Maple Pecan Breakfast Quinoa

Start your morning with this protein-packed breakfast quinoa that cooks up creamy and satisfying. The combination of maple syrup and toasted pecans creates a naturally sweet and nutty flavor that feels indulgent while being nutritious.

Ingredients

  • 1 cup White Quinoa
  • 2 cups water
  • 1 cup unsweetened almond milk
  • 1/4 teaspoon Redmond Real Salt
  • 1 teaspoon Ceylon Cinnamon
  • 3 tablespoons TN Maple Syrup
  • 1 teaspoon Vanilla Extract
  • 1/2 cup Pecan Halves (raw), chopped
  • 2 tablespoons Coconut Sugar Crystals

*Bolded ingredients are products we typically carry at Tare Bulk Foods.

Directions

  1. Rinse quinoa in a fine mesh strainer until water runs clear.
  2. In a medium saucepan, combine quinoa, water, almond milk, salt, and cinnamon. Bring to a boil.
  3. Reduce heat to low, cover, and simmer for 15 minutes until quinoa is tender and liquid is absorbed.
  4. Meanwhile, toast chopped pecans in a dry skillet over medium heat for 3-4 minutes until fragrant.
  5. Remove quinoa from heat and stir in maple syrup and vanilla extract.
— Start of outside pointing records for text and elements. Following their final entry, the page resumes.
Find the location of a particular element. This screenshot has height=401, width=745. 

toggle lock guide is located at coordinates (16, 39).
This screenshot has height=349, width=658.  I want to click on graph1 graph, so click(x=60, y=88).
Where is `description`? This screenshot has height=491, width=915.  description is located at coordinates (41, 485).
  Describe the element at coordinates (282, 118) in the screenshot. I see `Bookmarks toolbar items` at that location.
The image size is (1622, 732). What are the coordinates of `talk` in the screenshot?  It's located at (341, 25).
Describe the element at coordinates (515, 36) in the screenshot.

Let stand 5 minutes.
  6. Serve warm topped with toasted pecans and a sprinkle of coconut sugar.

Notes

  • Substitute Duck River Honey for maple syrup if preferred.
  • Add Dried Cranberries (Apple Juice Infused) or fresh berries for extra sweetness.
  • Use Walnuts (raw) instead of pecans for variety.
  • Leftover quinoa reheats well with a splash of additional almond milk.